━━━ Study text ━━━
Bernard Nadal Baker (11 May 1854 – 20 December 1918) was a shipping magnate from Baltimore, Maryland.

Baker descended from generations of wealthy Baltimore merchants and glass manufacturers. He studied in Philadelphia with the geologist and chemist Frederick Genth and was a special student at Yale College. In the 1880 Census Baker identified himself as a glass manufacturer, but he had also founded three businesses supplying coal, tugs, and lighters and cold storage facilities in Baltimore harbor. Although the U.S. mercantile marine had been declining for decades in the face of British competition and high domestic operating costs, Baker's ambition was to build a major American owned transatlantic steamship line in Baltimore. In 1881, with the support of the Pennsylvania Railroad (which wanted a transatlantic outlet for its freight business) Baker established the Atlantic Transport Line (A.T.L.). Shipping freight and livestock from Baltimore and Philadelphia, Baker quickly became the second-largest American steamship operator. In 1892 he initiated the exclusively first class direct London to New York passenger service for which the A.T.L. became famous.

Baker's move to sell the line to his principal British competitor in the late 1890s led to the creation of J Pierpont Morgan's colossal International Mercantile Marine Company (IMM) in 1902 through the merger of the A.T.L. and six other companies.

Baker effectively retired from the shipping business when the IMM was formed and lost much of his fortune when the IMM shares for which he exchanged his A.T.L. shares plummeted in value. But he had gained an international reputation as an authority on shipping and was consulted by the U.S. Government on the Panama Canal and was one of four experts appointed for a National Sub-Committee on Transportation Problems. He supplied much of the data for the contentious shipping bill in 1915, and having been one of the moving spirits in its creation, he was appointed by President Woodrow Wilson as one of the five members of the United States Shipping Board during World War I.

Baker held many directorships and other positions, and was for example a Trustee of Johns Hopkins University, President of the Conservation Congress, and a member of the Baltimore-based Moral Education Board. But despite his wealth and influence he had no active interest in politics. Described as "large of heart and of indefatigable energy," Baker was a determined and skilled executive who was not afraid to use new methods or to branch out into new lines of business. He was remarkably successful in all of his ventures but a newspaper article of the day commented that "he lives modestly and gives a great deal of his money away." He lent vessels to carry grain to starving Russians and for use as hospital ships in time of war, and he gave large sums to a wide variety of worthy causes.

Baker was an Anglophile who supposedly knew England almost as well as he knew Maryland. He married Elizabeth Livezey in 1877 and the couple had two daughters, of whom Marguerite Harrison had an adventure-filled life as a journalist, moviemaker, and spy. In 1889, Baker built a 49-room Georgian mansion "Ingleside" in Catonsville. In 1916 Baker married Rosalie Barry and fathered a third daughter. Baker was wintering in California when he was taken ill and died in December 1918. A chair in chemistry at Johns Hopkins University and a World War II Baltimore-built Liberty Ship were named after him.
━━━
Task instructions
1) Reproduce the passage of the Bernard Nadal Baker text between "Baker effectively retired" and "World War I.", inclusive.
2) According to the Bernard Nadal Baker text, in what year did Baker establish the Atlantic Transport Line?
3) Summarize the Bernard Nadal Baker text in two sentences.
━━━ Supplied data ━━━
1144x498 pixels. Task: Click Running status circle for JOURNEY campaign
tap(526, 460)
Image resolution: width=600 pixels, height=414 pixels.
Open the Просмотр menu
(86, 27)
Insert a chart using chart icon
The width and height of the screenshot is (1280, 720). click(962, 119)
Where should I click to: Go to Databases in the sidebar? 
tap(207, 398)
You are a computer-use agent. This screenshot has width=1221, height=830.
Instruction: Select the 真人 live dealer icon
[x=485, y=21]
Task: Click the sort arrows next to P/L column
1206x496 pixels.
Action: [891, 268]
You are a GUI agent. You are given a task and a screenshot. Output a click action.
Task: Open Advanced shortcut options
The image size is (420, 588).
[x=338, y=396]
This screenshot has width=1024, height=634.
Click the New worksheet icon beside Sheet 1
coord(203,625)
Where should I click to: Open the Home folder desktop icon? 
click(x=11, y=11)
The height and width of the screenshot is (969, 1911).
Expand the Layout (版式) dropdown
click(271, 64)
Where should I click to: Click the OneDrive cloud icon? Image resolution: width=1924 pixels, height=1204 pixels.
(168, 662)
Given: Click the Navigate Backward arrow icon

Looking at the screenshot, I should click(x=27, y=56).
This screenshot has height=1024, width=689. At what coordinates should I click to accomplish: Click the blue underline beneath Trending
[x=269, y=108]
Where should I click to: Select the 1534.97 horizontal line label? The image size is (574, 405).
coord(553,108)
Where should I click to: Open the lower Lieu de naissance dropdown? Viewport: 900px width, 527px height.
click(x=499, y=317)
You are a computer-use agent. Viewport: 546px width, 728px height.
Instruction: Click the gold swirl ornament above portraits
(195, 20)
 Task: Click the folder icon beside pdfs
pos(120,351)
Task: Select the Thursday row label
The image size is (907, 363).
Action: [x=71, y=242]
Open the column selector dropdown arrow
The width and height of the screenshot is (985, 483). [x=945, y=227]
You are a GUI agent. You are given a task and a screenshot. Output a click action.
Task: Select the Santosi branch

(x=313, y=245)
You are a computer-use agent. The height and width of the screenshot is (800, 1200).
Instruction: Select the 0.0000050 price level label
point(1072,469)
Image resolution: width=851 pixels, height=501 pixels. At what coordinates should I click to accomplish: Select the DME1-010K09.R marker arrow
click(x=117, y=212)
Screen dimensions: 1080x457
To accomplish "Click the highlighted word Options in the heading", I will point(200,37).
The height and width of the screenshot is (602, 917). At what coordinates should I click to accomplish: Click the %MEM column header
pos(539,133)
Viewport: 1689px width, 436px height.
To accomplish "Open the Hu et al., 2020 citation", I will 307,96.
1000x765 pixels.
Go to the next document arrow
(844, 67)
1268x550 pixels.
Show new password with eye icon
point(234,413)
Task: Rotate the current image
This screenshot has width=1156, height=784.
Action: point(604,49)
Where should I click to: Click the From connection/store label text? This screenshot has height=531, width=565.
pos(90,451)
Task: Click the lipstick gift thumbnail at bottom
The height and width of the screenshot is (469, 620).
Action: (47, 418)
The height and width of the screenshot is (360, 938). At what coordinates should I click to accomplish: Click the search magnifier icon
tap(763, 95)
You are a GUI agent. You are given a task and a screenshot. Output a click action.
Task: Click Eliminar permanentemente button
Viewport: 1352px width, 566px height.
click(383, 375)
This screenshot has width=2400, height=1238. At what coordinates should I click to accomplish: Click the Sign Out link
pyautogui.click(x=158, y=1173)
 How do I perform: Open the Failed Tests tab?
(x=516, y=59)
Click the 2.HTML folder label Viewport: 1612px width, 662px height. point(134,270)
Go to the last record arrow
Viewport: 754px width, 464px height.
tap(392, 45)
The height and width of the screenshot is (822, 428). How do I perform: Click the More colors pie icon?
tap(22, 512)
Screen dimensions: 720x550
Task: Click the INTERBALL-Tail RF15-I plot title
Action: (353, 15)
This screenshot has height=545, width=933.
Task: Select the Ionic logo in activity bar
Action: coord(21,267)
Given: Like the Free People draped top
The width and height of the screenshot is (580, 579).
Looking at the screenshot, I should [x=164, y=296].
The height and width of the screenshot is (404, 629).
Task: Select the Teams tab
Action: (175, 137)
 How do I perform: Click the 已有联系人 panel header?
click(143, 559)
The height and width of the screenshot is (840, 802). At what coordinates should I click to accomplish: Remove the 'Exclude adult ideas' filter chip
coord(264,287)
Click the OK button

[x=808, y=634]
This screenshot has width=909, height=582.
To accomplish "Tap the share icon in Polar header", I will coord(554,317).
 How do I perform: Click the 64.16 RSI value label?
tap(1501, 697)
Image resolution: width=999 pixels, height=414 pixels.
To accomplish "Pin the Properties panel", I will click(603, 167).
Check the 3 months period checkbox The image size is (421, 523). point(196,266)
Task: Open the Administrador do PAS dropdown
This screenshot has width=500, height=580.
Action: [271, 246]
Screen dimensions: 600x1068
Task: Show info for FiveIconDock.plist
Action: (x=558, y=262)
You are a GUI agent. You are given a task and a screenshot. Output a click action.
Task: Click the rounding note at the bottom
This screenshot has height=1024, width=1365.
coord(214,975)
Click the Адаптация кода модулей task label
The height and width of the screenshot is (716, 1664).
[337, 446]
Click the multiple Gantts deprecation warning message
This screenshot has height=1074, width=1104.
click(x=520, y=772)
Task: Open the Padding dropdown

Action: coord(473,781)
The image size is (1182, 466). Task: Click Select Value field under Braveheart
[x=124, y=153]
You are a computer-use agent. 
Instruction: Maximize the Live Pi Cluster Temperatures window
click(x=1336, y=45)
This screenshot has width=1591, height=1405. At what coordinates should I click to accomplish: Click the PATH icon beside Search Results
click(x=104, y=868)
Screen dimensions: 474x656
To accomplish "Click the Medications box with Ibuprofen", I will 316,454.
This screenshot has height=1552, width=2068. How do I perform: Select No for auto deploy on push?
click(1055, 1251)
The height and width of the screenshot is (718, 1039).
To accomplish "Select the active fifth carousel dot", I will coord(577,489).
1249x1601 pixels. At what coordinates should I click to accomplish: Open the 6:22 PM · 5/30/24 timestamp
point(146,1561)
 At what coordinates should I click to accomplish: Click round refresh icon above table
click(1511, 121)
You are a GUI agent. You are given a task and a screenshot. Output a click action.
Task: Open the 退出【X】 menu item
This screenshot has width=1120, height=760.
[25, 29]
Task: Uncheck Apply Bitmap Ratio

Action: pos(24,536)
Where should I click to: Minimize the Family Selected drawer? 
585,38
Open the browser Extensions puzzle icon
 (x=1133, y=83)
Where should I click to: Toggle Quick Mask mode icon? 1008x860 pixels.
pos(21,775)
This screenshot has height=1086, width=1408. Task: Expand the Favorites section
━━━
Response list
1)
Baker effectively retired from the shipping business when the IMM was formed and lost much of his fortune when the IMM shares for which he exchanged his A.T.L. shares plummeted in value. But he had gained an international reputation as an authority on shipping and was consulted by the U.S. Government on the Panama Canal and was one of four experts appointed for a National Sub-Committee on Transportation Problems. He supplied much of the data for the contentious shipping bill in 1915, and having been one of the moving spirits in its creation, he was appointed by President Woodrow Wilson as one of the five members of the United States Shipping Board during World War I.

2) 1881

3) Bernard Nadal Baker was a Baltimore shipping magnate who founded the Atlantic Transport Line in 1881, and his move to sell the line led to the creation of the International Mercantile Marine Company in 1902. After largely retiring from shipping, he was consulted as an authority on the subject, served on the United States Shipping Board during World War I, and gave large sums to a wide variety of worthy causes.